Wednesday, January 26, 2011

Homes Less Affordable Across Canada

Homes Less Affordable Across Canada
The dream of owning a home in Canada continues to get hazier as housing prices in some of the country's largest markets skyrocket while income growth lags behind, results of a 325-city international survey of housing affordability suggest. "There are a lot of people that tend to be squeezed out of the housing market," said David Seymour, a policy analyst with the Frontier Centre for Public Policy which compiled the survey's findings. "Owning your own little patch of Canada is a dream for a lot of people that is getting tougher." The annual International Housing Affordability Survey, released Tuesday, compared home prices and household income in 325 cities in Canada, Australia, Hong Kong, Ireland, New Zealand, Britain and the United States.
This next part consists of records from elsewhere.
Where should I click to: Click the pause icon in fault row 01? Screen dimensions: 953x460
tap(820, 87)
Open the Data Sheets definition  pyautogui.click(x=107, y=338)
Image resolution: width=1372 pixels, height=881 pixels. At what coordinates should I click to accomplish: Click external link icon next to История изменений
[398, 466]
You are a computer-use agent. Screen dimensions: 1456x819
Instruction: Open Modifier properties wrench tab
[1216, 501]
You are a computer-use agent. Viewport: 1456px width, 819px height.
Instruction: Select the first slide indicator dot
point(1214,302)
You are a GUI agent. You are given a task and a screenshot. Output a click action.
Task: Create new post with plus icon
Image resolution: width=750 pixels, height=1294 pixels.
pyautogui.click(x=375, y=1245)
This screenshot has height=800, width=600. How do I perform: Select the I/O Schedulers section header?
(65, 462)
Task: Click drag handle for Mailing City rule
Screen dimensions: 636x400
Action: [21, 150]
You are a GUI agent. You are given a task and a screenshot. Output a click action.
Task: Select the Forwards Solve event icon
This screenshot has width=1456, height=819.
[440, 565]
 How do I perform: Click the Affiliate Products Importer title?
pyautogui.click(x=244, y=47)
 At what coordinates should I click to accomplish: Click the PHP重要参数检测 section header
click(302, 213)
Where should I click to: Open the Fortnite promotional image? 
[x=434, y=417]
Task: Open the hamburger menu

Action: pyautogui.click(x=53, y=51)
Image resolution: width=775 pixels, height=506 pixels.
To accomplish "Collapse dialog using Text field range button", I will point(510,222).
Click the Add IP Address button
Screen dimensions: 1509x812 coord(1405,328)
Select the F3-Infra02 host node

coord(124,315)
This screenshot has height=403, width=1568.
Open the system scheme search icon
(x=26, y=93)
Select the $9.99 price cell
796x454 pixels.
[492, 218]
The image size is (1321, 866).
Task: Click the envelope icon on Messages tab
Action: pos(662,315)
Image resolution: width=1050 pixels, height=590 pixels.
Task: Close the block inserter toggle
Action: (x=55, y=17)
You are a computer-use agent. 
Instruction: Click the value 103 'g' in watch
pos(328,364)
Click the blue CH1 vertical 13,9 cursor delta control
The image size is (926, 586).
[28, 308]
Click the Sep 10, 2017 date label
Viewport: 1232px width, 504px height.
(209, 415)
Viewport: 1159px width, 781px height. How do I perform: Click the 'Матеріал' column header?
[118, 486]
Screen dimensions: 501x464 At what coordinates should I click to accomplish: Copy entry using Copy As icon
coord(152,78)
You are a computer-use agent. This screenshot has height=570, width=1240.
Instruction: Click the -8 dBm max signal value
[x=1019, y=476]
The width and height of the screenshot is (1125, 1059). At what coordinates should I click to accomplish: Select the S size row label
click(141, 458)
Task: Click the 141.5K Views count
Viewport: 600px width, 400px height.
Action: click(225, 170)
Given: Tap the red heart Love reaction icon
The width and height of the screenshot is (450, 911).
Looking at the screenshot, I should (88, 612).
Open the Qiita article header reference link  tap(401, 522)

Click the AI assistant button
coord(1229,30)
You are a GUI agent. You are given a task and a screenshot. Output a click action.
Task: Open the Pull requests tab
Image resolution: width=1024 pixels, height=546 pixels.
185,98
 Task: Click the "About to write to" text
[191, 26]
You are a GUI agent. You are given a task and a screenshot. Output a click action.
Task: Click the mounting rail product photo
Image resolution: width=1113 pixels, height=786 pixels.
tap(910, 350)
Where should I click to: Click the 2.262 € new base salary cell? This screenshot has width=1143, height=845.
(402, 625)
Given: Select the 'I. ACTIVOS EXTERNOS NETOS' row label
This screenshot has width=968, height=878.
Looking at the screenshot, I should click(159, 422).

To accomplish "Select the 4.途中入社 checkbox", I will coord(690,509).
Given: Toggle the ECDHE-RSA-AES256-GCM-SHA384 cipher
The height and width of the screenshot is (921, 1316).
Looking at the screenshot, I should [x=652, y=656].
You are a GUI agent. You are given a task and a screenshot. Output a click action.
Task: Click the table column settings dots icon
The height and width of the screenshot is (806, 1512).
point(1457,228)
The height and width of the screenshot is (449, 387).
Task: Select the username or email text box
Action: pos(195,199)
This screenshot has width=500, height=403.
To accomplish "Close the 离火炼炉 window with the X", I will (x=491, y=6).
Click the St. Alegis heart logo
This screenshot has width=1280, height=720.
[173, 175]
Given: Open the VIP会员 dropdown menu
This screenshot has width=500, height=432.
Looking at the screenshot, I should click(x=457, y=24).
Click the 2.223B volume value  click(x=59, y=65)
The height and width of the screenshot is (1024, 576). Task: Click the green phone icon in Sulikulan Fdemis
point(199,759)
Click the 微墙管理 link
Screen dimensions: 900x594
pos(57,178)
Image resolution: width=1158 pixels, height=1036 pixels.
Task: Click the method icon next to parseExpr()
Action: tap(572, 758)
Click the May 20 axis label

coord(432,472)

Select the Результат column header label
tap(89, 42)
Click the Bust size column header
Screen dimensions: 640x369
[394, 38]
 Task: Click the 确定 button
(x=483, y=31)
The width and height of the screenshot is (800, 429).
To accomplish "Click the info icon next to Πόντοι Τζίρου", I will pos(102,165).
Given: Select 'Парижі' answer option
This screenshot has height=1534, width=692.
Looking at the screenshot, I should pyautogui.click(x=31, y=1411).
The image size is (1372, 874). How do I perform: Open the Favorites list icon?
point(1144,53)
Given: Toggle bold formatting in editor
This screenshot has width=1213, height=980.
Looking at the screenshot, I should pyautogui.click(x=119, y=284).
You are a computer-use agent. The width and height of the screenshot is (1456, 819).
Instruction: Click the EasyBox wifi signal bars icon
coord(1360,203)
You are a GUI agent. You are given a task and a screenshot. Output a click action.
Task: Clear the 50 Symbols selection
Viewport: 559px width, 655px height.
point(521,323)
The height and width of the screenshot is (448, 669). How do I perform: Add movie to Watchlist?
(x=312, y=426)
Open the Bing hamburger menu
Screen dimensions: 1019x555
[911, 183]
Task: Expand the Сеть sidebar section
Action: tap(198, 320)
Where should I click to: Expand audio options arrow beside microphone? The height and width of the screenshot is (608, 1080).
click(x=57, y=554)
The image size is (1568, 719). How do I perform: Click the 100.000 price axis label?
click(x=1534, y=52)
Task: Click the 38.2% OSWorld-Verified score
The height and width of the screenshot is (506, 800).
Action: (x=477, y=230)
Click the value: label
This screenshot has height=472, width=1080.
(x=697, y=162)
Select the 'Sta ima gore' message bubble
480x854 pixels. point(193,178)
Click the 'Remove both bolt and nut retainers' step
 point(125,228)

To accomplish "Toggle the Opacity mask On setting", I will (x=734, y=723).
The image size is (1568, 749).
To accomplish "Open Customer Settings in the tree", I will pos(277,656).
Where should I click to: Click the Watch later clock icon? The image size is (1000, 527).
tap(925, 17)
Household Debt At A Near-boiling Point
With average household debt in Canada at nosebleed levels -- it reached 148 per cent of annual disposable income in the third quarter of 2010 -- and interest rates likely to rise later this year, many consumers are flirting with disaster. Some are already in crisis mode, says Hannah, whose New Westminster, B.C.-based non-profit organization offers free credit counselling, education and debt management programs for debt-strapped consumers. "For a lot of people, they've leveraged themselves to an extreme. With the vast majority of our clients, most of them are just a paycheque or two away from financial difficulty. They're that highly leveraged," he says. "The average consumer walking through our door is in their early 40s, they carry six or seven credit cards and owe anywhere from $25,000 to $50,000 on those cards." "So they're just able to keep up with their minimum obligations."